Joseph Rotblat was one of the great men of our time. As a young physicist from Poland, Rotblat realized that it might be possible to create an atomic weapon and worried that the Germans might succeed in developing such a weapon before the Allied powers. Due to this realization and his belief that the Allied powers needed a deterrent to a possible Nazi bomb, Rotblat agreed to work during World War II on the British bomb project and then on the US Manhattan Project.
When it became clear to him in late 1944 that the Germans would not succeed in creating an atomic weapon, Rotblat resigned from the Manhattan Project and returned to London. He was the only Allied scientist to resign from the bomb project as a matter of conscience. The following August, he read with shock that the American atomic weapons had been used on the cities of Hiroshima and Nagasaki. He decided to devote the rest of his life to seeking the abolition of these terrible weapons.

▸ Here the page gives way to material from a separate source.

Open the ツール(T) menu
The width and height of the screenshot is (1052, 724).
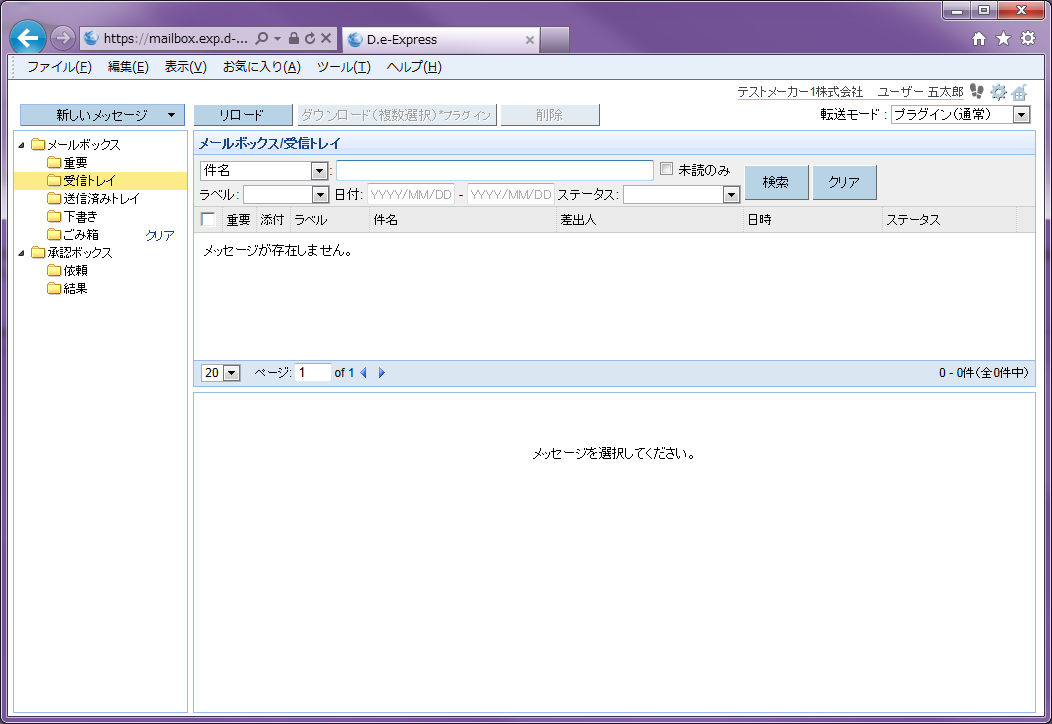coord(343,67)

He would never again work on a weapon project. Instead, he found work as a nuclear physicist at St. Bartholomew’s Hospital in London.

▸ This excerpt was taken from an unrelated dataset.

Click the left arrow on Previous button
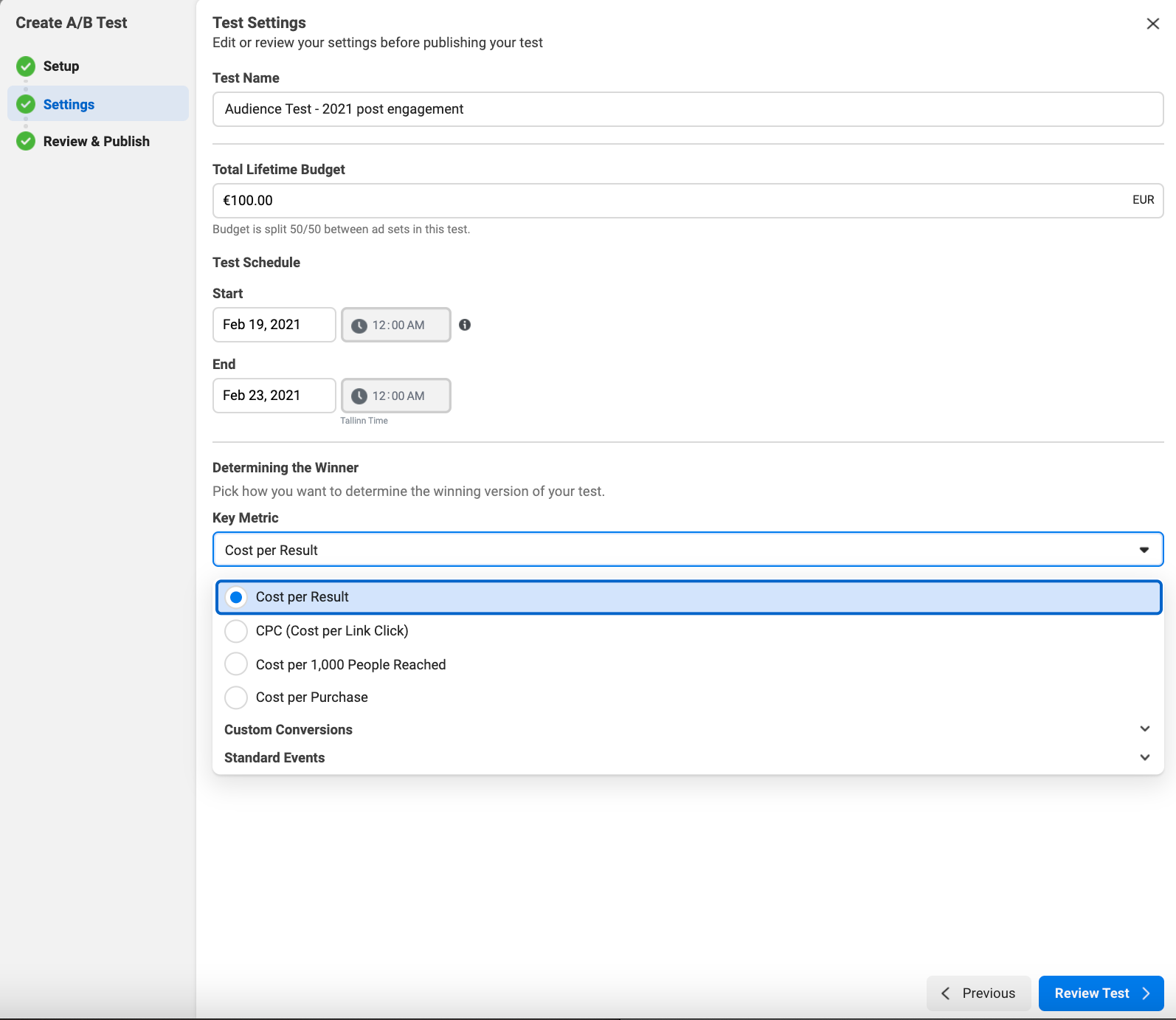The image size is (1176, 1020). coord(946,993)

Joseph Rotblat was the youngest signer of the Russell-Einstein Manifesto in 1955. Most of his colleagues who signed the document were already Nobel laureates, and Bertrand Russell told Rotblat the he was sure that Rotblat would someday receive the prize. Rotblat was a founder and leader of the Pugwash Conferences on Science and World Affairs, which began in 1957 to bring together scientists from East and West. In these conferences, Rotblat carried forward the spirit of the Russell-Einstein Manifesto: “Remember your humanity and forget the rest.”

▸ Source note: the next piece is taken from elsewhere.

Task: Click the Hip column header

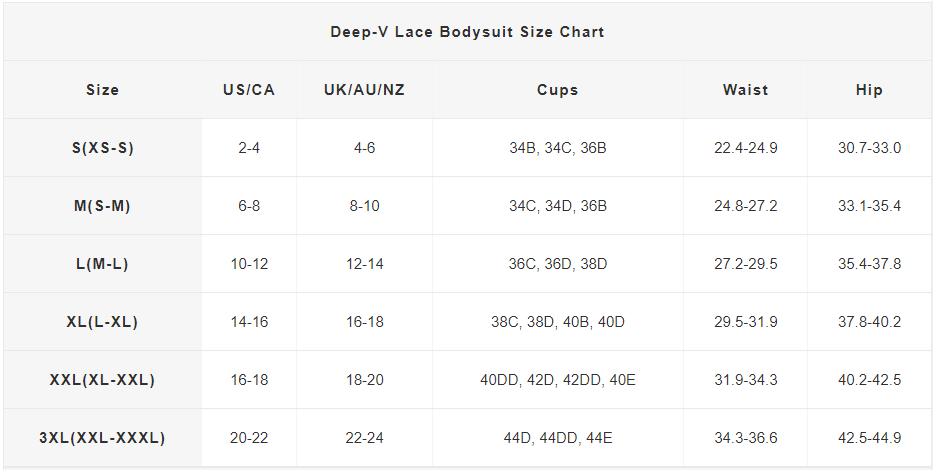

Rotblat did indeed receive the Nobel Peace Prize in 1995 for his years of dedicated effort in seeking a world free of nuclear weapons. He was 87 years old at the time. He continued to speak out and be a powerful voice for abolishing nuclear weapons until his death in 2005 at the age of 96.
I had the pleasure to know Joseph Rotblat and work closely with him. He was a man of enormous optimism. He believed in humanity and trusted that we would live up to our potential. He said on many occasions that his short-term goal was to abolish nuclear weapons, and his long-term goal was to abolish war. He believed that a world free of nuclear weapons was both desirable and feasible, and he patiently explained to all who would listen why this was so.
November 4, 2008 marks the centennial of his birth. It is a good opportunity to pause and remember a man of great compassion and humanity. Above all, Joseph was kind and decent and was unwavering in his commitment to create a better world – a world in which humanity’s future was not threatened by the nuclear weapons that he had helped to create.